Phase 1: Pattern Detection + Candidate Table

Ship skill_candidates migration. Post-extraction analysis detects repeated tool sequences and creates candidate rows. Dashboard shows candidate list. No auto-promotion yet — users manually promote via signet skill promote <candidate-id>.

Phase 2: Outcome Scoring + Auto-Promotion

skill_meta gains outcome columns. Agent feedback and implicit signals record outcomes. Candidates with 3+ occurrences auto-promote. Deprecation sweep runs in maintenance stage. Scorer features exported.

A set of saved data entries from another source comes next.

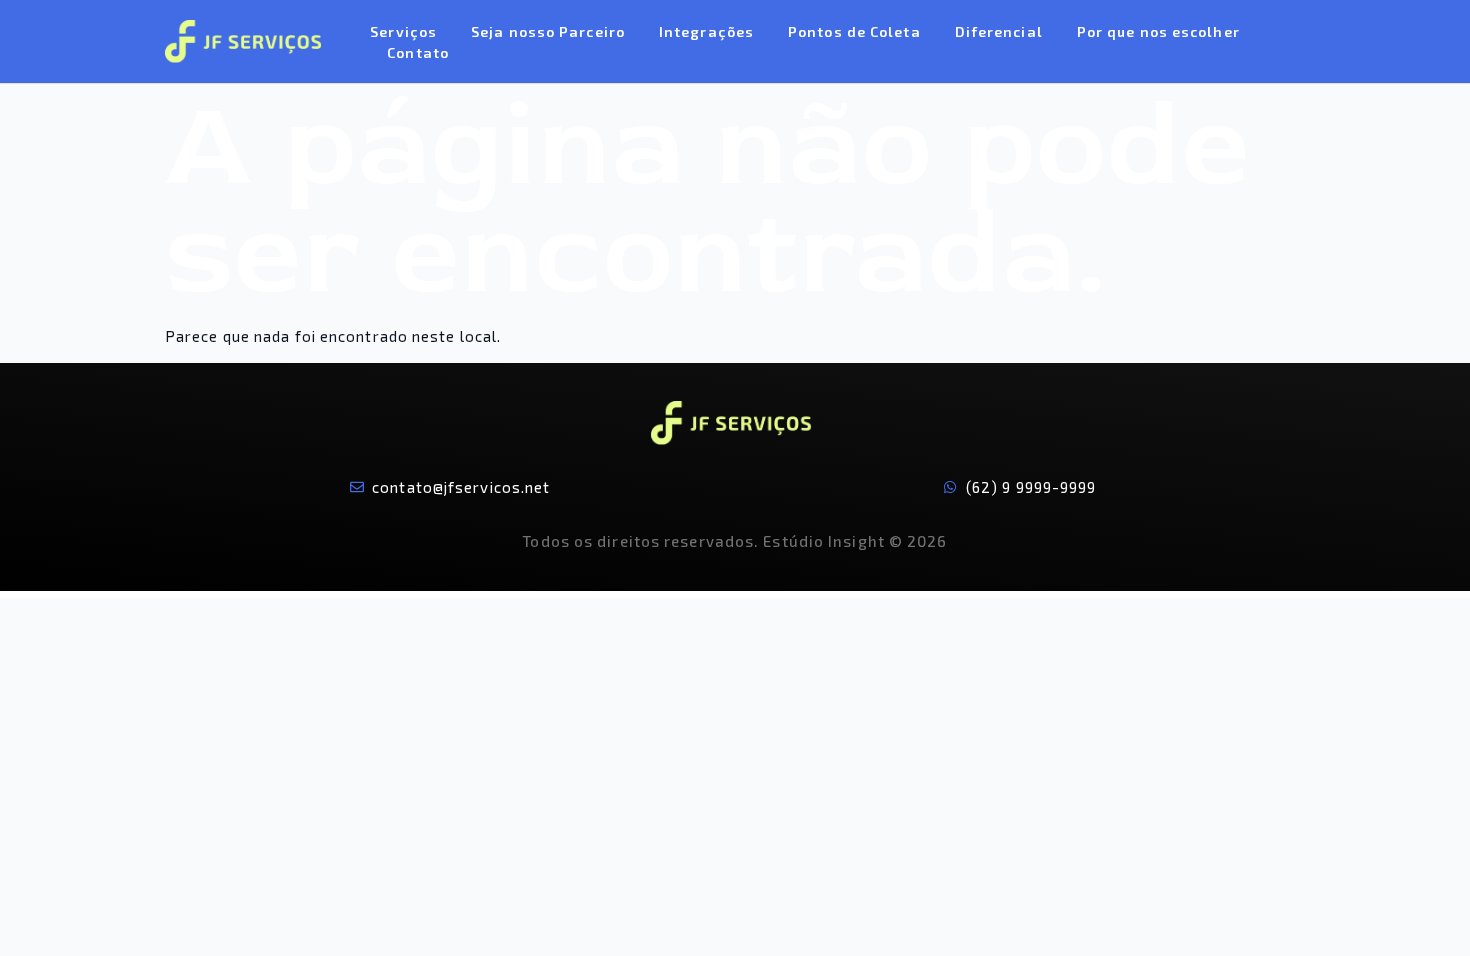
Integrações (706, 31)
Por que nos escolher (1158, 31)
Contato (418, 52)
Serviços (403, 31)
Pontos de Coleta (854, 31)
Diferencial (999, 31)
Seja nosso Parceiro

Phase 3: Skill Evolution + Full Automation

Pattern overlap detection updates existing skills instead of creating duplicates. Version tracking enabled. Dashboard shows skill health timeline (success rate over time, version history, deprecation risk).


Validation and Tests

  • Pattern detection test: feed 3 sessions with identical tool sequences to the extraction pipeline, verify a skill_candidates row is created with occurrences = 3.
  • Outcome scoring test: record 5 success and 15 failure invocations, verify success rate is 25% and deprecation flag triggers.
  • Auto-promotion test: verify candidate with 3+ occurrences produces a skill file in $SIGNET_WORKSPACE/skills/ and a skill_meta row.
  • Evolution test: modify a pattern’s tool sequence with 80% overlap, verify the existing skill is updated (version incremented) rather than a new skill created.
  • Agent scoping test: verify candidates from agent A are not visible to agent B in isolated mode.

Success Metrics

  • At least 1 skill candidate is surfaced per 10 active sessions where the agent performs repetitive multi-tool operations.
  • Auto-created skills achieve >50% success rate within their first 20 invocations (quality bar for auto-promotion).
  • Skills with <30% success rate are deprecated within 24 hours of crossing the threshold.

Open Decisions

  1. Promotion threshold — 3 occurrences across 3 sessions is the proposed bar. Should this be configurable in agent.yaml? Higher thresholds reduce noise but delay useful skill creation.
  2. LLM-assisted descriptions — v1 uses mechanical tool-sequence descriptions. Should Phase 2 add an optional LLM pass to generate natural-language skill descriptions from the tool sequence?
  3. Cross-session pattern window — should pattern detection look at all-time history or a rolling window (e.g., last 30 days)? All-time catches rare but valuable patterns; rolling avoids promoting obsolete sequences.